The task
Using the records below, transcribe exactly only the lines from the one with "The width and" through the end, both included, and drop every picture.

Saved data entries
▶

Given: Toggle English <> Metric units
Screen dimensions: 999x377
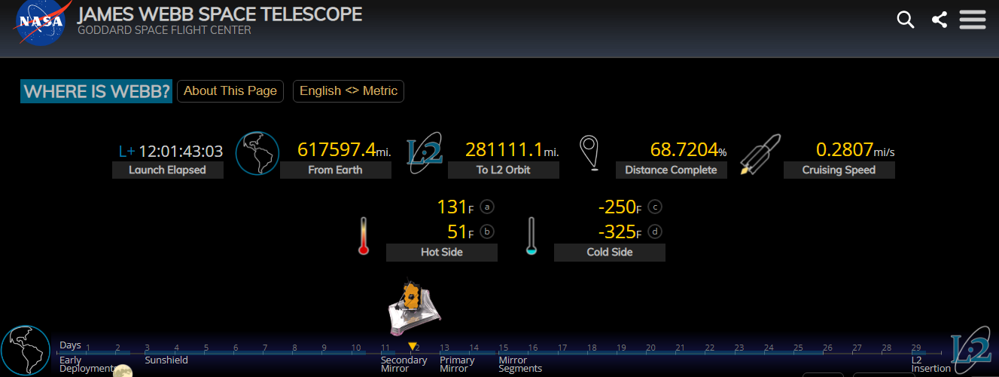Looking at the screenshot, I should click(x=348, y=91).
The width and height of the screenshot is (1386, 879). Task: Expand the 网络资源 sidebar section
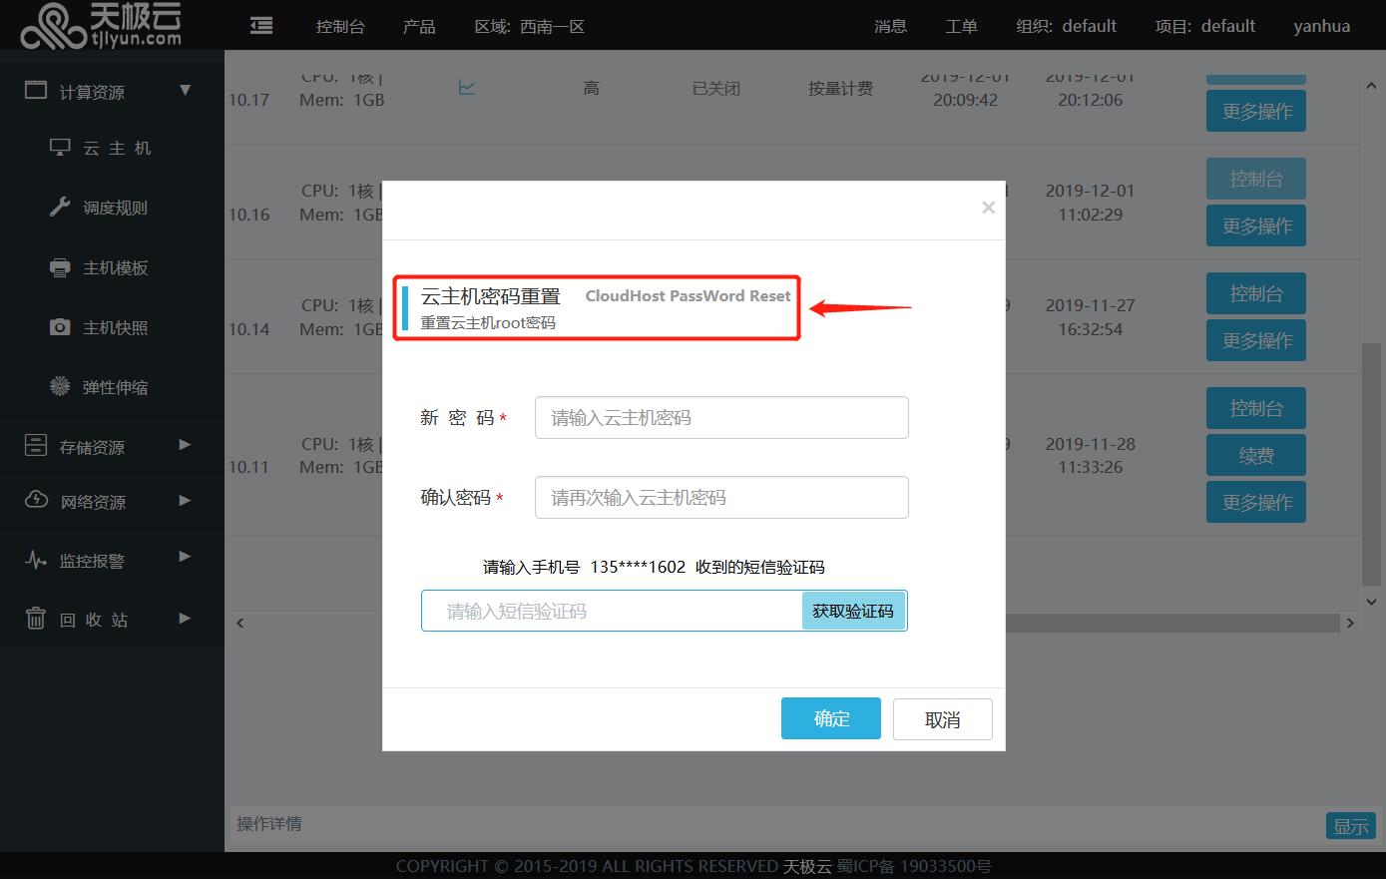pyautogui.click(x=185, y=501)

◀

Your solution
The width and height of the screenshot is (1386, 879). Task: Expand the 网络资源 sidebar section
pyautogui.click(x=185, y=501)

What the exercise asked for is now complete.